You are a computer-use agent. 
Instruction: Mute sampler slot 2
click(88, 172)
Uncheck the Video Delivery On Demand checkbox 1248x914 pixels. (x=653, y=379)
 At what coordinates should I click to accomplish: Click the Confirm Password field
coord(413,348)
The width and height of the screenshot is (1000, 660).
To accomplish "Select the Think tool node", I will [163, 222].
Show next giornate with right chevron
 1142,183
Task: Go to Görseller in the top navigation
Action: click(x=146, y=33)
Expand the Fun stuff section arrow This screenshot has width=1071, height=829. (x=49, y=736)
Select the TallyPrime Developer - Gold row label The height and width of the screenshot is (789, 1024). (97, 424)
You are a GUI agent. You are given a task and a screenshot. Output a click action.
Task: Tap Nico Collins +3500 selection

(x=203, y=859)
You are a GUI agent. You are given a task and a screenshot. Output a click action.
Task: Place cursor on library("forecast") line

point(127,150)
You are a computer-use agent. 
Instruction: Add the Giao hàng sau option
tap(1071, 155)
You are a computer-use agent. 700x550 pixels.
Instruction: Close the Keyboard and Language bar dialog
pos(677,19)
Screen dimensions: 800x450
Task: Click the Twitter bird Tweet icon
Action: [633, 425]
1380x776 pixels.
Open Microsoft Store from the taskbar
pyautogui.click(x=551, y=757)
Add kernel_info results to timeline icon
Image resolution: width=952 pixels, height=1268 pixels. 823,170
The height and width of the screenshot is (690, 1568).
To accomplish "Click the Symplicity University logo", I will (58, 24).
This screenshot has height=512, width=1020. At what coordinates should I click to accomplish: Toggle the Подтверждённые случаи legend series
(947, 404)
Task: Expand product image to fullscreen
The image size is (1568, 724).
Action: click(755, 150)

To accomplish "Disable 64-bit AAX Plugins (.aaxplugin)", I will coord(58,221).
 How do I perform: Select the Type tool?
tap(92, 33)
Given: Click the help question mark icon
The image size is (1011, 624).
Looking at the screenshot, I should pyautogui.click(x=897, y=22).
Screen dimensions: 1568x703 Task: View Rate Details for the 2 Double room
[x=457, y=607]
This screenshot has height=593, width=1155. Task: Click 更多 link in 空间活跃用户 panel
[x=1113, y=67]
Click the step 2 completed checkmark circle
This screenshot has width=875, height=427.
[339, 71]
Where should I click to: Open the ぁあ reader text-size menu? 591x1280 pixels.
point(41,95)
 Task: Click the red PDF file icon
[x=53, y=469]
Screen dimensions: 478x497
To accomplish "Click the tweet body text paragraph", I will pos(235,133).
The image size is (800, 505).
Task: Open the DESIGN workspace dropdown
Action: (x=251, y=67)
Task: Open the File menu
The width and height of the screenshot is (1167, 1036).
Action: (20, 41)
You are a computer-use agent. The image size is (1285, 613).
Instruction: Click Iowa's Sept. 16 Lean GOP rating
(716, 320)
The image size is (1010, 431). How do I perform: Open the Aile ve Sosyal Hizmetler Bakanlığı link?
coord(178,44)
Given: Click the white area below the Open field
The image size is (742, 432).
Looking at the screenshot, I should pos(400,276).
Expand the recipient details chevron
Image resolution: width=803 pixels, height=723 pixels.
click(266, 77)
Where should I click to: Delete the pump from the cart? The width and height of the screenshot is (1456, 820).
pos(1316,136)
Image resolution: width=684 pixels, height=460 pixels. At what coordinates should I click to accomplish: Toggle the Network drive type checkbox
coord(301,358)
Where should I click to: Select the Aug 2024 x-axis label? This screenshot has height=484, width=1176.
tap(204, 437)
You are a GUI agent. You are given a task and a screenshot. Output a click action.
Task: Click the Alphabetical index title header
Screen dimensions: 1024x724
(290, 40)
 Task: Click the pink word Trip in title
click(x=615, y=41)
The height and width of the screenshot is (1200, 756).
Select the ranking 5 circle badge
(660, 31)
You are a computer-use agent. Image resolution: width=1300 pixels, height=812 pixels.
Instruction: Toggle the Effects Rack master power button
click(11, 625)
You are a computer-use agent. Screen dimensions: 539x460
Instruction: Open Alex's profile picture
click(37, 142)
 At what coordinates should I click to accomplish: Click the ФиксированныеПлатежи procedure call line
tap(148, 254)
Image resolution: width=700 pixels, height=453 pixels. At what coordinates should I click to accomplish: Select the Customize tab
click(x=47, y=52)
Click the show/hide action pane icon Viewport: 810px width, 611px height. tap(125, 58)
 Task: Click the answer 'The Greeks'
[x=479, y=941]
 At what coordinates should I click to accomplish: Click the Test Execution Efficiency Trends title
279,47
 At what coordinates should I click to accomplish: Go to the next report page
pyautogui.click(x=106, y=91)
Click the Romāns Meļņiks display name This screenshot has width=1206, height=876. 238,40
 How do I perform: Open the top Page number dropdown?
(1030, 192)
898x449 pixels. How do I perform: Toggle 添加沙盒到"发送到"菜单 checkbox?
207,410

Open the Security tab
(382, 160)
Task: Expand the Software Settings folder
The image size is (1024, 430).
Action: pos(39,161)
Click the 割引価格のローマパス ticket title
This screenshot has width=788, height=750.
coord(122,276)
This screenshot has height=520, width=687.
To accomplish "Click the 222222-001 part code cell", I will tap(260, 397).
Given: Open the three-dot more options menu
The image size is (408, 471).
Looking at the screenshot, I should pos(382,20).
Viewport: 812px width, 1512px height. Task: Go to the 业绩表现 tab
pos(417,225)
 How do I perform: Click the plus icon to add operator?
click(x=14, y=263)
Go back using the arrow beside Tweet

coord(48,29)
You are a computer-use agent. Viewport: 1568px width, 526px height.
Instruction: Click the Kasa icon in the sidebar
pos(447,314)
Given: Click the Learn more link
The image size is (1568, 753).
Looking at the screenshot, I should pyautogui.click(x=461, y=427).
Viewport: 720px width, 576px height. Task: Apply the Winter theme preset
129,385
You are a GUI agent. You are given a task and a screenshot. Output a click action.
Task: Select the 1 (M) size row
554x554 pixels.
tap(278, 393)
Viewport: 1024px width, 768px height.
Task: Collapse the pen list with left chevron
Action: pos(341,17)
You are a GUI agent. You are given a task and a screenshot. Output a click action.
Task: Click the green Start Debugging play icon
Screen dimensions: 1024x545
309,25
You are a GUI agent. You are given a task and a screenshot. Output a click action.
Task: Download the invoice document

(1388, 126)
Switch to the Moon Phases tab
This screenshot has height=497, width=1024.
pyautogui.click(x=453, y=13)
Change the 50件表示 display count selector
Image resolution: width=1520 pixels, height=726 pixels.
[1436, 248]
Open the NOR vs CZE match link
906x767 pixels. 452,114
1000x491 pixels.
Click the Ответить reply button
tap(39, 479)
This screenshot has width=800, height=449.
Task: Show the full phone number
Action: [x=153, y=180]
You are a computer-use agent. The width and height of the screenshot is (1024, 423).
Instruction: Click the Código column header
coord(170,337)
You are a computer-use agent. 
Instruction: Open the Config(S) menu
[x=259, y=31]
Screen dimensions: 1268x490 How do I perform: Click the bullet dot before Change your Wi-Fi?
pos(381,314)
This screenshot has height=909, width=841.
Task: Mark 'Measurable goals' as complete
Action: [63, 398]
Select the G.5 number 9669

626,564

→ WHAT YOU SHOULD DO
Set all of the data down again exactly.

→ RESPONSE BELOW
You are a computer-use agent. 
Instruction: Mute sampler slot 2
click(88, 172)
Uncheck the Video Delivery On Demand checkbox 1248x914 pixels. (x=653, y=379)
 At what coordinates should I click to accomplish: Click the Confirm Password field
coord(413,348)
The width and height of the screenshot is (1000, 660).
To accomplish "Select the Think tool node", I will [163, 222].
Show next giornate with right chevron
 1142,183
Task: Go to Görseller in the top navigation
Action: click(x=146, y=33)
Expand the Fun stuff section arrow This screenshot has width=1071, height=829. (x=49, y=736)
Select the TallyPrime Developer - Gold row label The height and width of the screenshot is (789, 1024). (97, 424)
You are a GUI agent. You are given a task and a screenshot. Output a click action.
Task: Tap Nico Collins +3500 selection

(x=203, y=859)
You are a GUI agent. You are given a task and a screenshot. Output a click action.
Task: Place cursor on library("forecast") line

point(127,150)
You are a computer-use agent. 
Instruction: Add the Giao hàng sau option
tap(1071, 155)
You are a computer-use agent. 700x550 pixels.
Instruction: Close the Keyboard and Language bar dialog
pos(677,19)
Screen dimensions: 800x450
Task: Click the Twitter bird Tweet icon
Action: [633, 425]
1380x776 pixels.
Open Microsoft Store from the taskbar
pyautogui.click(x=551, y=757)
Add kernel_info results to timeline icon
Image resolution: width=952 pixels, height=1268 pixels. 823,170
The height and width of the screenshot is (690, 1568).
To accomplish "Click the Symplicity University logo", I will (58, 24).
This screenshot has height=512, width=1020. At what coordinates should I click to accomplish: Toggle the Подтверждённые случаи legend series
(947, 404)
Task: Expand product image to fullscreen
The image size is (1568, 724).
Action: click(755, 150)

To accomplish "Disable 64-bit AAX Plugins (.aaxplugin)", I will coord(58,221).
 How do I perform: Select the Type tool?
tap(92, 33)
Given: Click the help question mark icon
The image size is (1011, 624).
Looking at the screenshot, I should pyautogui.click(x=897, y=22).
Screen dimensions: 1568x703 Task: View Rate Details for the 2 Double room
[x=457, y=607]
This screenshot has height=593, width=1155. Task: Click 更多 link in 空间活跃用户 panel
[x=1113, y=67]
Click the step 2 completed checkmark circle
This screenshot has width=875, height=427.
[339, 71]
Where should I click to: Open the ぁあ reader text-size menu? 591x1280 pixels.
point(41,95)
 Task: Click the red PDF file icon
[x=53, y=469]
Screen dimensions: 478x497
To accomplish "Click the tweet body text paragraph", I will pos(235,133).
The image size is (800, 505).
Task: Open the DESIGN workspace dropdown
Action: (x=251, y=67)
Task: Open the File menu
The width and height of the screenshot is (1167, 1036).
Action: (20, 41)
You are a computer-use agent. The image size is (1285, 613).
Instruction: Click Iowa's Sept. 16 Lean GOP rating
(716, 320)
The image size is (1010, 431). How do I perform: Open the Aile ve Sosyal Hizmetler Bakanlığı link?
coord(178,44)
Given: Click the white area below the Open field
The image size is (742, 432).
Looking at the screenshot, I should pos(400,276).
Expand the recipient details chevron
Image resolution: width=803 pixels, height=723 pixels.
click(266, 77)
Where should I click to: Delete the pump from the cart? The width and height of the screenshot is (1456, 820).
pos(1316,136)
Image resolution: width=684 pixels, height=460 pixels. At what coordinates should I click to accomplish: Toggle the Network drive type checkbox
coord(301,358)
Where should I click to: Select the Aug 2024 x-axis label? This screenshot has height=484, width=1176.
tap(204, 437)
You are a GUI agent. You are given a task and a screenshot. Output a click action.
Task: Click the Alphabetical index title header
Screen dimensions: 1024x724
(290, 40)
 Task: Click the pink word Trip in title
click(x=615, y=41)
The height and width of the screenshot is (1200, 756).
Select the ranking 5 circle badge
(660, 31)
You are a computer-use agent. Image resolution: width=1300 pixels, height=812 pixels.
Instruction: Toggle the Effects Rack master power button
click(11, 625)
You are a computer-use agent. Screen dimensions: 539x460
Instruction: Open Alex's profile picture
click(37, 142)
 At what coordinates should I click to accomplish: Click the ФиксированныеПлатежи procedure call line
tap(148, 254)
Image resolution: width=700 pixels, height=453 pixels. At what coordinates should I click to accomplish: Select the Customize tab
click(x=47, y=52)
Click the show/hide action pane icon Viewport: 810px width, 611px height. tap(125, 58)
 Task: Click the answer 'The Greeks'
[x=479, y=941]
 At what coordinates should I click to accomplish: Click the Test Execution Efficiency Trends title
279,47
 At what coordinates should I click to accomplish: Go to the next report page
pyautogui.click(x=106, y=91)
Click the Romāns Meļņiks display name This screenshot has width=1206, height=876. 238,40
 How do I perform: Open the top Page number dropdown?
(1030, 192)
898x449 pixels. How do I perform: Toggle 添加沙盒到"发送到"菜单 checkbox?
207,410

Open the Security tab
(382, 160)
Task: Expand the Software Settings folder
The image size is (1024, 430).
Action: pos(39,161)
Click the 割引価格のローマパス ticket title
This screenshot has width=788, height=750.
coord(122,276)
This screenshot has height=520, width=687.
To accomplish "Click the 222222-001 part code cell", I will tap(260, 397).
Given: Open the three-dot more options menu
The image size is (408, 471).
Looking at the screenshot, I should pos(382,20).
Viewport: 812px width, 1512px height. Task: Go to the 业绩表现 tab
pos(417,225)
 How do I perform: Click the plus icon to add operator?
click(x=14, y=263)
Go back using the arrow beside Tweet

coord(48,29)
You are a computer-use agent. Viewport: 1568px width, 526px height.
Instruction: Click the Kasa icon in the sidebar
pos(447,314)
Given: Click the Learn more link
The image size is (1568, 753).
Looking at the screenshot, I should pyautogui.click(x=461, y=427).
Viewport: 720px width, 576px height. Task: Apply the Winter theme preset
129,385
You are a GUI agent. You are given a task and a screenshot. Output a click action.
Task: Select the 1 (M) size row
554x554 pixels.
tap(278, 393)
Viewport: 1024px width, 768px height.
Task: Collapse the pen list with left chevron
Action: pos(341,17)
You are a GUI agent. You are given a task and a screenshot. Output a click action.
Task: Click the green Start Debugging play icon
Screen dimensions: 1024x545
309,25
You are a GUI agent. You are given a task and a screenshot. Output a click action.
Task: Download the invoice document

(1388, 126)
Switch to the Moon Phases tab
This screenshot has height=497, width=1024.
pyautogui.click(x=453, y=13)
Change the 50件表示 display count selector
Image resolution: width=1520 pixels, height=726 pixels.
[1436, 248]
Open the NOR vs CZE match link
906x767 pixels. 452,114
1000x491 pixels.
Click the Ответить reply button
tap(39, 479)
This screenshot has width=800, height=449.
Task: Show the full phone number
Action: [x=153, y=180]
You are a computer-use agent. The width and height of the screenshot is (1024, 423).
Instruction: Click the Código column header
coord(170,337)
You are a computer-use agent. 
Instruction: Open the Config(S) menu
[x=259, y=31]
Screen dimensions: 1268x490 How do I perform: Click the bullet dot before Change your Wi-Fi?
pos(381,314)
This screenshot has height=909, width=841.
Task: Mark 'Measurable goals' as complete
Action: [63, 398]
Select the G.5 number 9669

626,564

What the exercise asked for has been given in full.